Jamie Lim, President and CEO of OFIA, explained, “Considering the information contained in the OFIA Woodlands Committee’s Op-Ed, we are asking Government to hit the pause button and review all new and existing woodland caribou policy in Ontario.”
Even though the caribou is the most abundant wild hoofed animal in Canada, it has been divided into ecotypes. It is the ‘forest dwelling’ woodland caribou ecotype that is listed as threatened in Ontario. Testing the ecotype theory has been a massive research effort, with more than 50 projects being conducted by MNRF scientists and biologists, supported by academics and the forest industry.
Christine Leduc, Director of Forest Conservation, said, “This considerable research effort has not yielded evidence to support the ecotype theory in Ontario. With close to 600 caribou tracked, up to 125 people involved and after 11 million dollars, the MNRF now has an inventory of where caribou roam in Ontario. This data should be used to review the ecotype differentiation and adjust the caribou range boundaries.”
OFIA’s op-ed explains:
1. MNRF’s surveys confirm that the recession of caribou range in Ontario has been minimal or non-existent over the last several decades. The majority of the core range occupied since the 1950s is still occupied today.

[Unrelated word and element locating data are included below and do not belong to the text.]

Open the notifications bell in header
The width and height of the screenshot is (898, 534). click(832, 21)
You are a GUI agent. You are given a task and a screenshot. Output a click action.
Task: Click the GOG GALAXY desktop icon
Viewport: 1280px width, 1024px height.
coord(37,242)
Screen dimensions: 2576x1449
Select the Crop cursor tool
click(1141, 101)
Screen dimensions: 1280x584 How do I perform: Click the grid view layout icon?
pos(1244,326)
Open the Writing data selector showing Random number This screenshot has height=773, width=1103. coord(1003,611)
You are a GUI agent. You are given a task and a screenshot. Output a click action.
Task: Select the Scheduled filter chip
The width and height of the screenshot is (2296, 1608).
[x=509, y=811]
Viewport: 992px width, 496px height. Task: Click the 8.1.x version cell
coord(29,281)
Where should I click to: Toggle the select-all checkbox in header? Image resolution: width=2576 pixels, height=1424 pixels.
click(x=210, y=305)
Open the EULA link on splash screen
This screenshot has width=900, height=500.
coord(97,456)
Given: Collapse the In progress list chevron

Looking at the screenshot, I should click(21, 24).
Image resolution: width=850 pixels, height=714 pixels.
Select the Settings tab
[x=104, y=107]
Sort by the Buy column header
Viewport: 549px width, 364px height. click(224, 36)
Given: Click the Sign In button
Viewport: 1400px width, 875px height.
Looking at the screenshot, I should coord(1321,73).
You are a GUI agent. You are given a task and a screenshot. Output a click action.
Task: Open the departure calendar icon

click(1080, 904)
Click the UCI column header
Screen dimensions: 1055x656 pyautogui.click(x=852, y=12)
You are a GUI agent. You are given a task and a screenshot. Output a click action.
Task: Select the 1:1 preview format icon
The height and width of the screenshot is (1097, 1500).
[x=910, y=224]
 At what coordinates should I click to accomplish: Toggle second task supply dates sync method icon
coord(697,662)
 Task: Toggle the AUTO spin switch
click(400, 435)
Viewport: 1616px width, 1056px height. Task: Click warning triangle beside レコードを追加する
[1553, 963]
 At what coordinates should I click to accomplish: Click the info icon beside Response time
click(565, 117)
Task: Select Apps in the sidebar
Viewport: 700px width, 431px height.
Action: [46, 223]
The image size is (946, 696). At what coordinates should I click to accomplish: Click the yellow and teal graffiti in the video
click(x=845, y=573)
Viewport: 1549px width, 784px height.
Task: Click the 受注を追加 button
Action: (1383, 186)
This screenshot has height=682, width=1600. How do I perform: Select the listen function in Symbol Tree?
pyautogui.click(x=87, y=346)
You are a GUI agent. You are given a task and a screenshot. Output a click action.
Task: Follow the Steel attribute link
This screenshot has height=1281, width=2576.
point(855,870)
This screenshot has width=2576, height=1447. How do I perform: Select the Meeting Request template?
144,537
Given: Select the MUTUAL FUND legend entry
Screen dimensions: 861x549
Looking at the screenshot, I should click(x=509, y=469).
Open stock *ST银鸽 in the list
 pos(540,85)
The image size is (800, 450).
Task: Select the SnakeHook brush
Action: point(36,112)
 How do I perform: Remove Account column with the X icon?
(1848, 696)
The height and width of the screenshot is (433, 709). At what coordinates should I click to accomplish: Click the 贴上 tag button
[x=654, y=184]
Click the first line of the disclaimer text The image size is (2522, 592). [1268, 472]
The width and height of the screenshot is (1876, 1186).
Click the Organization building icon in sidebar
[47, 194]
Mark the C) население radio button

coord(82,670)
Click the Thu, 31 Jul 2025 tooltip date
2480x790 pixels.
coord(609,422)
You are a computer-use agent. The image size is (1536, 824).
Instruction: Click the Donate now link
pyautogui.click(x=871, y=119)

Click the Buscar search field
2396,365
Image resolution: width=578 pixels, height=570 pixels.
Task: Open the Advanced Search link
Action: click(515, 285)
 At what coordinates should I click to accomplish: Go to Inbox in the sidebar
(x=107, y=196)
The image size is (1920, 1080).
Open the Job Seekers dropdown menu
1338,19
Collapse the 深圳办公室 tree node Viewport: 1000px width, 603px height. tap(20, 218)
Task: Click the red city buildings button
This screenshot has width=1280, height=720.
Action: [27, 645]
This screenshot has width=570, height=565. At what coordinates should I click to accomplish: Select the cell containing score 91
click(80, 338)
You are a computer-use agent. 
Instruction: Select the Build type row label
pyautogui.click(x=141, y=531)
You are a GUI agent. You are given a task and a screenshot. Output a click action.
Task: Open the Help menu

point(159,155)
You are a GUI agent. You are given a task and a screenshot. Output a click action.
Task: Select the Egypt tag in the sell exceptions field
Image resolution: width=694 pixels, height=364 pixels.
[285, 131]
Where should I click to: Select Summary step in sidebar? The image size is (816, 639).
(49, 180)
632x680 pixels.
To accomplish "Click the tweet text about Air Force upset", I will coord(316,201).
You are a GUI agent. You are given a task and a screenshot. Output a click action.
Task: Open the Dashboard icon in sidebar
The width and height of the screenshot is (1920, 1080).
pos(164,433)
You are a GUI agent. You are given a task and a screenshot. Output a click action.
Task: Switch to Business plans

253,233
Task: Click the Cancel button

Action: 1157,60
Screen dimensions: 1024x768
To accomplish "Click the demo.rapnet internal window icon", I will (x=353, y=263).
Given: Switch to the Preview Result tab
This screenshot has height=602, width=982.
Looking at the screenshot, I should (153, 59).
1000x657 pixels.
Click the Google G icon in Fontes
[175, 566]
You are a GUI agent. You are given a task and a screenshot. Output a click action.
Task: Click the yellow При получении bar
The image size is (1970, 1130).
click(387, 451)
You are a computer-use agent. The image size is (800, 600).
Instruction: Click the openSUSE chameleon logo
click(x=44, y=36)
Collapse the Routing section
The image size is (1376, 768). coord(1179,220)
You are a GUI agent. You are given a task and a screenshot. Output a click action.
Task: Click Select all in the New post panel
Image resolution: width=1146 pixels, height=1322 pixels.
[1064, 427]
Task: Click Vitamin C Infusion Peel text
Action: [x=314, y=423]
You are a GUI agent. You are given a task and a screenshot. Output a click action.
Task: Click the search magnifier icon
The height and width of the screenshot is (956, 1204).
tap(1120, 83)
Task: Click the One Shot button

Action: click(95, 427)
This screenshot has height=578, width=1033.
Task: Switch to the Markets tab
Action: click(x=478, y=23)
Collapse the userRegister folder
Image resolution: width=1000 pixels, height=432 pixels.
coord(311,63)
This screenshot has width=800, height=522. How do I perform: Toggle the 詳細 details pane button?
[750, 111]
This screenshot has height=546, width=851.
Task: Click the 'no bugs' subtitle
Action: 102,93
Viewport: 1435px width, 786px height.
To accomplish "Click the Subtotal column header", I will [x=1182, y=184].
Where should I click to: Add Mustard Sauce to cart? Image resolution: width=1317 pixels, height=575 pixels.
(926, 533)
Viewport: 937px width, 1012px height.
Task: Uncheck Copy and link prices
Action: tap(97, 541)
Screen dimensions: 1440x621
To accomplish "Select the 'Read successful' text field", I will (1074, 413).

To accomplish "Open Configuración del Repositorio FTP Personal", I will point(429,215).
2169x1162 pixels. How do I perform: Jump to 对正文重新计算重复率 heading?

2. Caribou populations are persisting in Ontario. The evidence to support having two different ecotypes of Woodland caribou in the province appears weak.
3. Numerous population surveys by MNRF suggest that areas subject to forest management have healthier caribou populations than areas that have been entirely left to nature.
Lim concluded, “Caribou policy must be based on solid, defendable science that is used in balance with both social and economic considerations, especially in light of what is at stake for hardworking families, the North, and Ontario’s renewable natural resource – forestry.”